◆ What needs to be done: The entries below contain pictures, which are to be left out; write out exactly, and only, the lines from the line with "Click the red Ch2 measurement trace" up to and including the line with "Viewport: 870px width, 436px".

◆ Extracted records:
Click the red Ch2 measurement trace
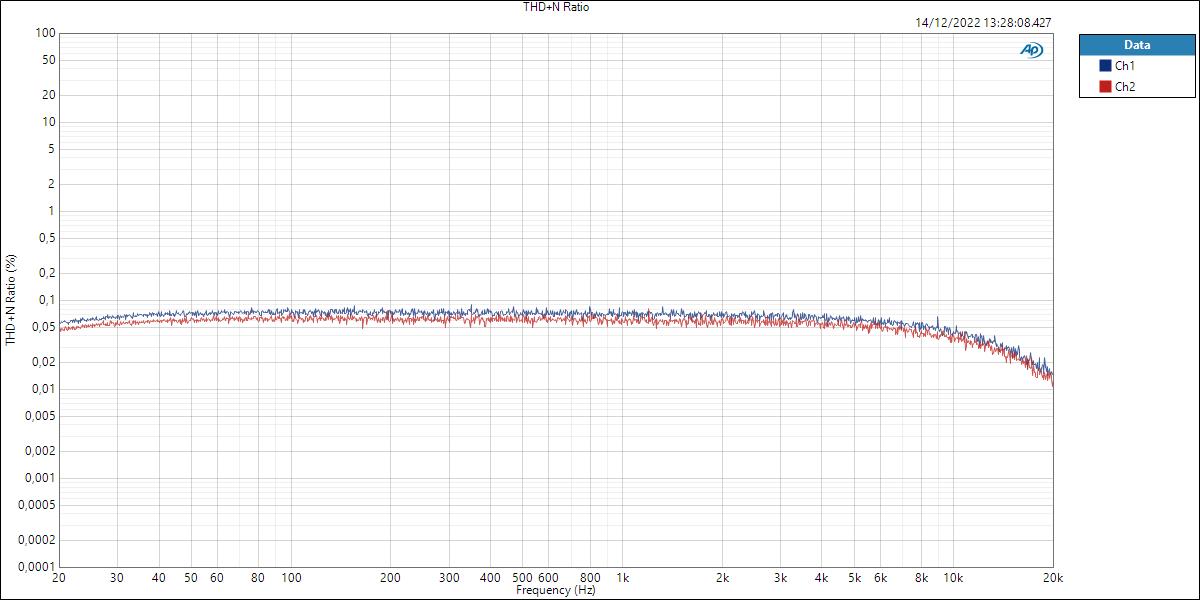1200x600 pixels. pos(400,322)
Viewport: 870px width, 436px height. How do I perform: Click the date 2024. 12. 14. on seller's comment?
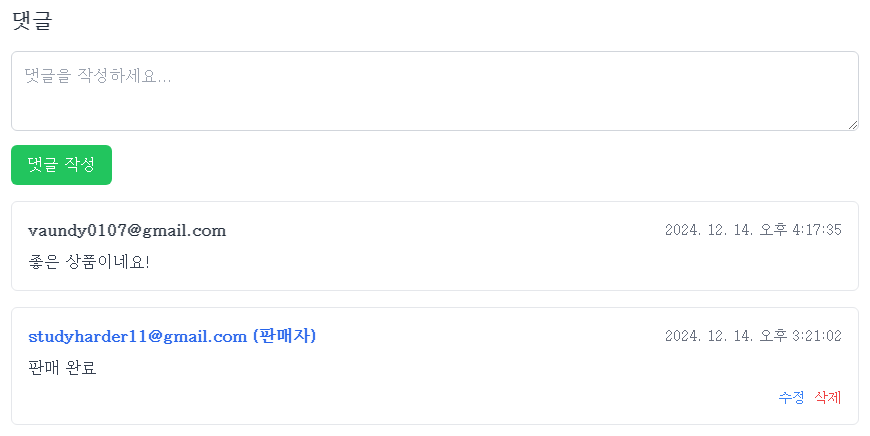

--

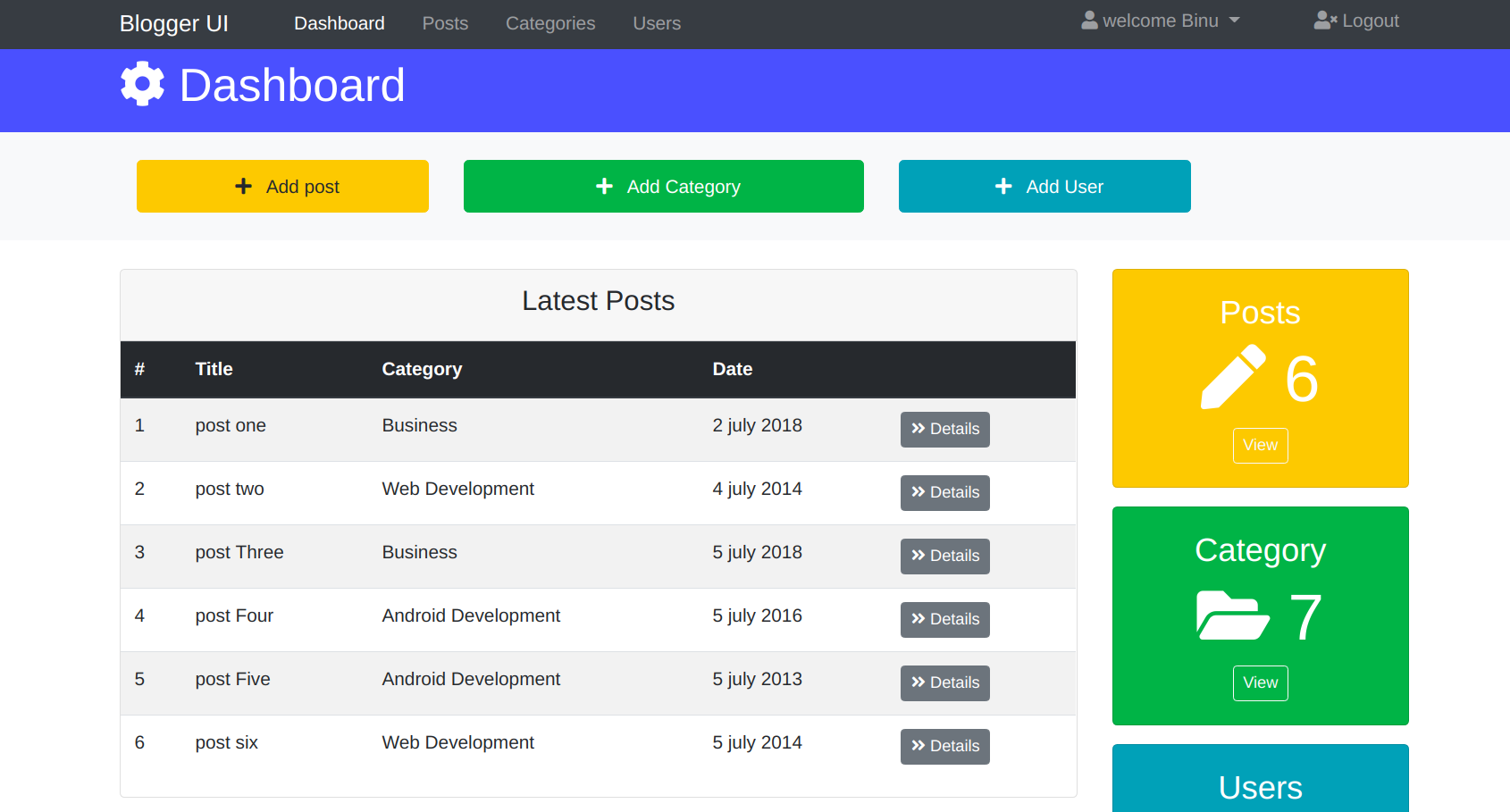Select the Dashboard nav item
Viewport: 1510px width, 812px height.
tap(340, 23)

◆ Task answer:
Click the red Ch2 measurement trace
1200x600 pixels. pos(400,322)
Viewport: 870px width, 436px height. How do I perform: Click the date 2024. 12. 14. on seller's comment?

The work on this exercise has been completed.